In any case, I don't feel that moderates are always blameless, any more than I believe that radicals are always wrong.

2/09/2009 08:49:00 AM  
Blogger cian said...

The Nazi Green thing is indeed bollocks, but there is a connection between the extreme right and Greens, traces of which remain today with Zac Goldsmith. Organic food (along with social credit) was an obsession of many British fascists, and a couple of organisations that are still around today (most notably the Soil Association) were founded and run by people that included fascists (the rest wanted to return to Feudal times - which is close to the politics of Teddy Goldsmith, and I suspect Zac).

Also the Ecology party was pretty right wing when founded by Goldsmith, and if memory serves that's the antecedent of today's Green party. You also see traces of it in the Tories still, and it will be interesting to see what affect Zac Goldsmith will have.

Of course that's largely ancient history now - the 70s and Gove's hated hippies took over these organisations back in the 70s. The Green party, in particular, is further left than any other mainstream political party; while the soil association doesn't really have any political views any more.

2/09/2009 10:41:00 AM  
Blogger cian said...

Nazi secret societies were generally into (Wotanism, with bits and pieces of Satanism - the American influence was quite strong) has basically nothing to do with the British-derived version of Druids.

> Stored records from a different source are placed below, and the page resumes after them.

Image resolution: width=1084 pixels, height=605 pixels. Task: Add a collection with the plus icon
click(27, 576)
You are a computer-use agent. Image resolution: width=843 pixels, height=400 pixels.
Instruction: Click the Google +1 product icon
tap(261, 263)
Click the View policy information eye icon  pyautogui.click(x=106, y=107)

Quite. Modern Wotanists also tend towards fascism, or extreme libertarianism, whereas Druids are pretty left wing in my experience and do a good line in social activism. A decent bunch.

2/09/2009 10:44:00 AM  
Anonymous Anonymous said...

Goodrick-Clarke's biog of Savitri Devi goes into some detail on a strain of Deep Ecology that's informed by Savitri and Evola, but that's very much a minority strain in environmentalism, and it doesn't make mainstream Greens into latter-day Nazis any more than liking Mishima's novels makes me a gay Japanese fascist.

Wiccans are a pretty good bunch, as well.

2/09/2009 12:09:00 PM  
Anonymous Anonymous said...

The post on this subject on Liberal Democracy has some useful links. If you follow these through you get to some definitions of fascism: Robert O. Paxton is quoted a lot. Goldberg has come to the conclusion that there is a such as thing as liberal fascism by ignoring most of the criteria that are usually used to define fascism. For example, the fascist obsession with powerful leaders really does not seem to fit the Greens, who are forever worrying about whether to have a party leader or spokesperson.

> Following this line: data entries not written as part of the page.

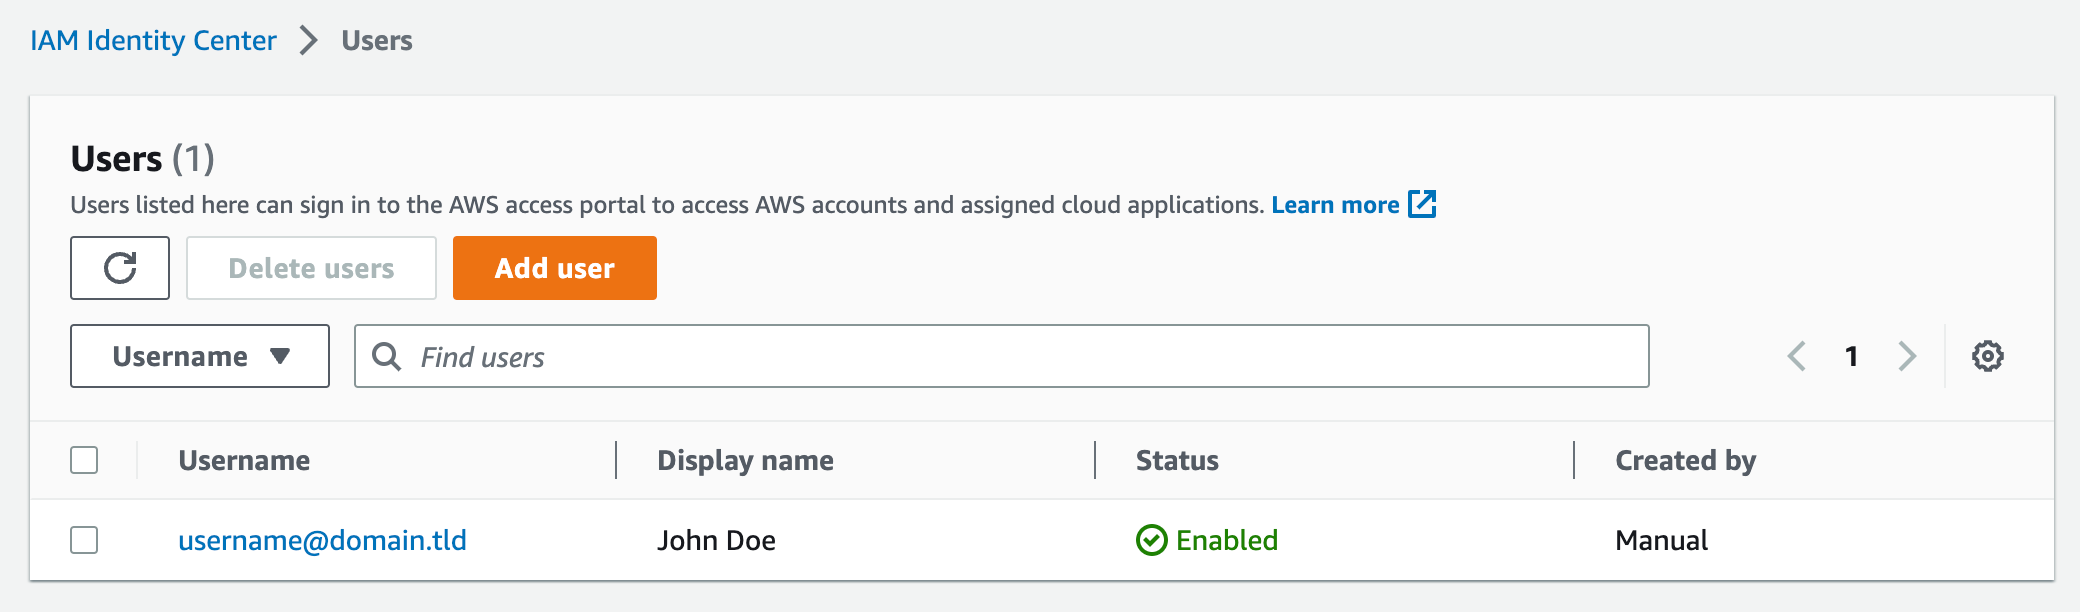This screenshot has width=2080, height=612.
Task: Select all users checkbox in header
Action: (84, 460)
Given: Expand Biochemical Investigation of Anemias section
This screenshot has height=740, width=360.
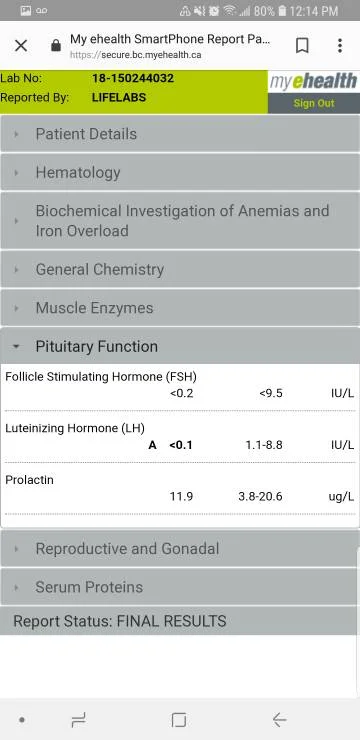Looking at the screenshot, I should (180, 220).
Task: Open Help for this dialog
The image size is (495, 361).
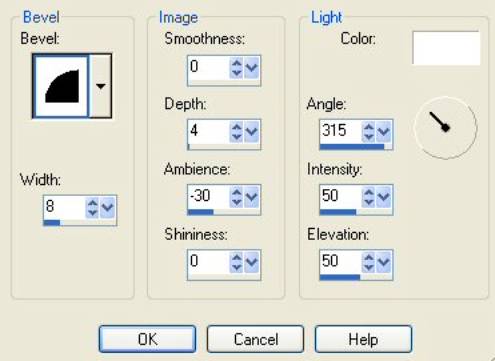Action: click(363, 339)
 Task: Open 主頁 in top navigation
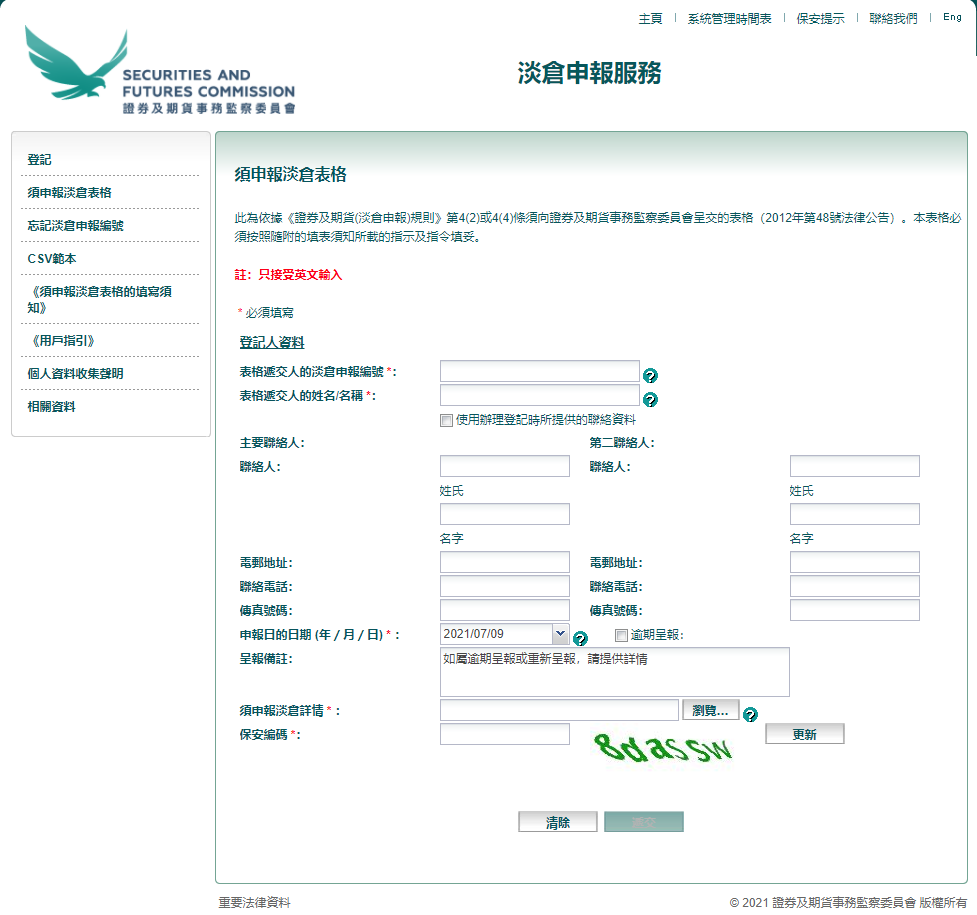pos(650,19)
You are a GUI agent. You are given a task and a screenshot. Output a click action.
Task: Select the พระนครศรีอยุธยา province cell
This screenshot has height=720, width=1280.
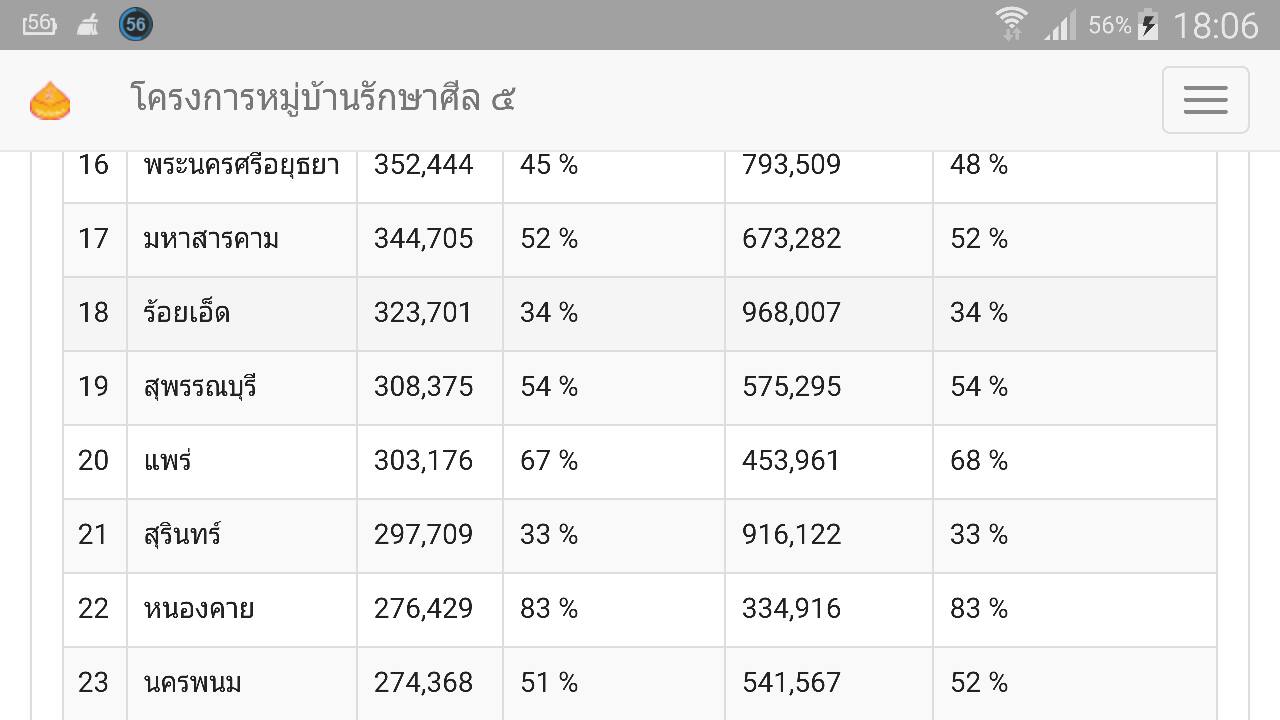[x=242, y=165]
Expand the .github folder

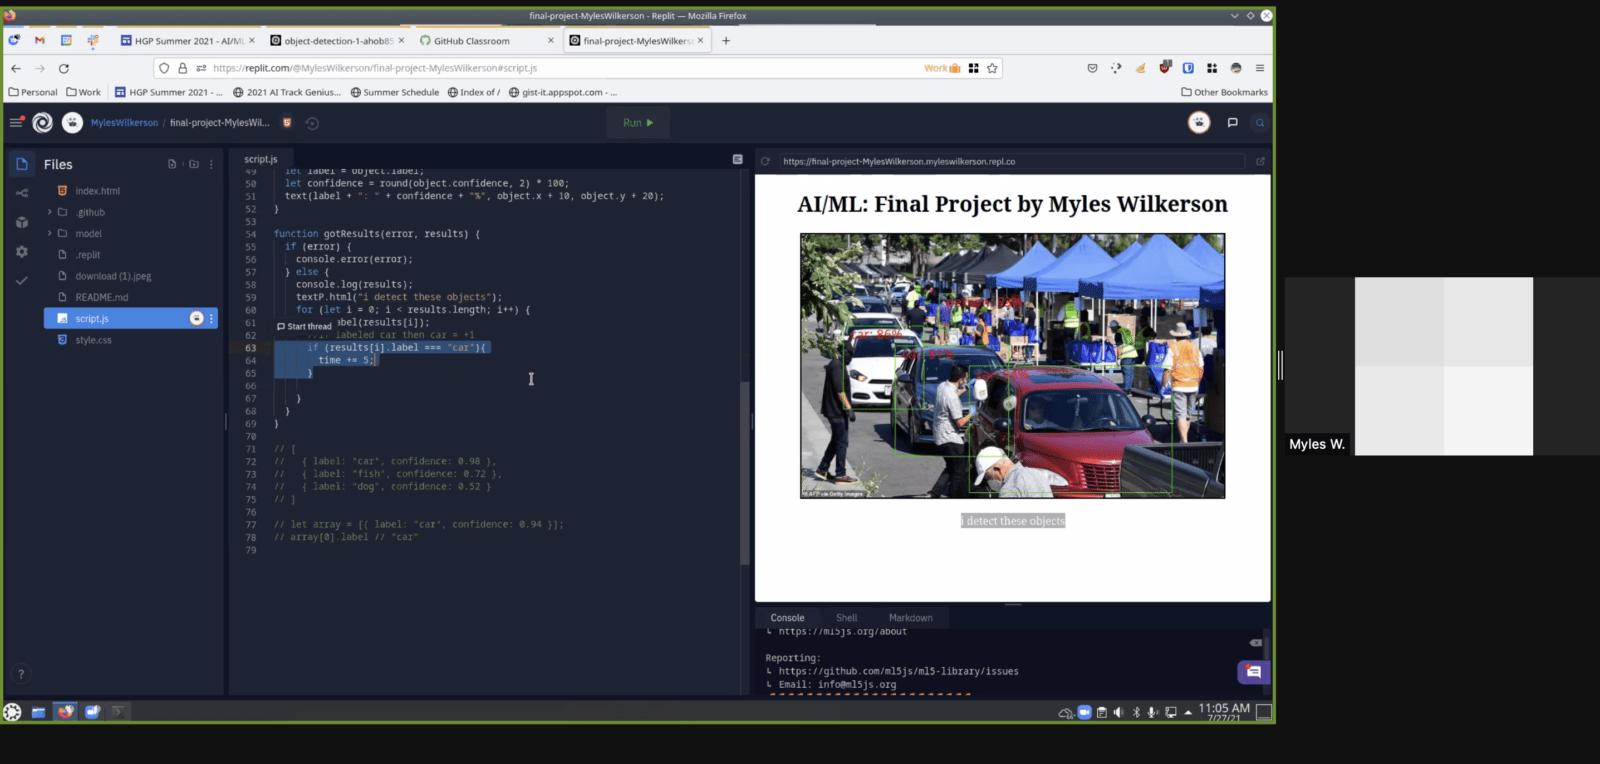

One of the nine "mobilising passions" of fascism cited by Paxton is "an overwhelming sense of crisis beyond the reach of any traditional solutions". Well of course the Greens are pointing out that environmental or resource pressures could cause a crisis beyond the reach of traditional solutions. At this point the "libertarians" jump up and say that Greens talk in this way because they want it to happen so that they can boss people around. That doesn't really seem to me be what most Greens are about: it's more like the character trait of more mainstream political parties!

Moussaka Man

2/09/2009 12:39:00 PM  
Anonymous Anonymous said...

I do like the way by the end of the review even Nick has partially conceeded that closer examination of the claims, viewing cited quotations in context and in their entirety undermines the whole argument. Rather like NC's own recent work.

There's more that could be said, but the latest news is just too sweet. Hassan Butt turns out to have been a fantasist:

Now I'm sure I'm not the only one who strongly suspected this the momemnt he opened his gob. Hard-nosed journalist Nick Cohen though was utterly credulous:

Laugh, enjoy, I did.

2/09/2009 04:29:00 PM  
Anonymous Anonymous said...

"Fascism was a pagan movement"

You fail history Nick Cohen.

2/09/2009 04:58:00 PM  
Blogger ejh said...

Certainly it might have surprised General Franco to learn that his was a pagan movement.

2/09/2009 05:05:00 PM  
Anonymous Anonymous said...

... and I have a certain difficulty in envisaging Caetano and Salazar as being fond of lentils.

Moussaka Man

2/09/2009 05:25:00 PM  
Anonymous Anonymous said...

I do like the way by the end of the review even Nick has partially conceeded that closer examination of the claims, viewing cited quotations in context and in their entirety undermines the whole argument.

yes - I think the style in general proves the central problem with nick's thinking in recent years. In his heart he knows that the arguments he's making, and those he is convinced by, are illogical and make little sense. But he doesn't care any more - it's clear that prejudice is the guiding force behind most of what he writes nowadays. Witness the repeated bollocks he spouts about Timothy Garton Ash insulting Ayaan Hirsi Ali, who he seems to think is incapable of saying anything that's not true and should also be immune from criticism - Nick was slapped down in grand style by TGA but he won't let the point go. He's let his prejudices boil up into the dominant force behind his opinions. And this is common to many Decents - witness Harry's Place hating on Shami Chakrabati for pretty much no reason, all the time; witness Nick scorning anything to do with the green movement on the grounds of - um - a few of them being rich.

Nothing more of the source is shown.